Washington (CNN) -- Retired U.S. Army Gen. David Petraeus, who served as the top U.S. commander in Iraq and Afghanistan, was sworn in Tuesday as the new director of the Central Intelligence Agency.
Petraeus -- sworn in by Vice President Joe Biden at the White House -- succeeds Leon Panetta, who is now the secretary of defense.
At a ceremony marking his retirement from the military last week, Petraeus said his journey with the military was not coming to an end, even though he and his wife were "about to begin an exciting new journey with another extraordinary organization."

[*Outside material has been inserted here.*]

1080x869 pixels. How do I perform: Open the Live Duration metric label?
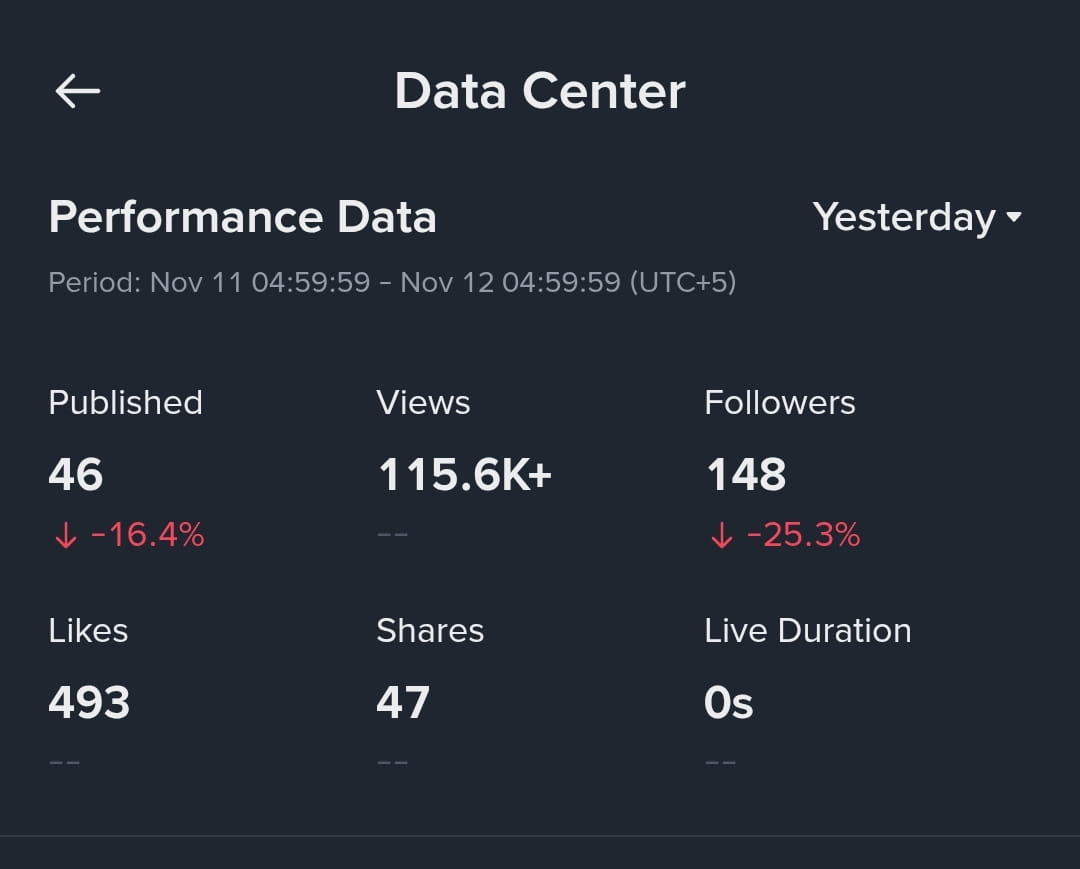coord(807,631)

President Barack Obama has cited Petraeus' experience in working with the CIA on counterinsurgency efforts in the field as a reason for his nomination as the agency's director.
As the top U.S. commander in Iraq, Petraeus was dubbed "King David" for turning around what seemed like a losing battle.
He took over in Afghanistan in July 2010 after the retirement of Gen. Stanley McChrystal, whose departure came on the heels of unflattering remarks he made about administration officials in a Rolling Stone magazine article.
On July 18, Petraeus handed over Afghan command to Gen. John Allen.
Petraeus graduated in 1974 from West Point and began his career as a second lieutenant in the infantry. He went on to become arguably the most influential general of his generation, and Esquire magazine called him one of the most influential people of the 21st century.
"I wanted this job," Petraeus said at his Senate confirmation hearing. "I am taking off the uniform I have worn for 37 years to do this the right way."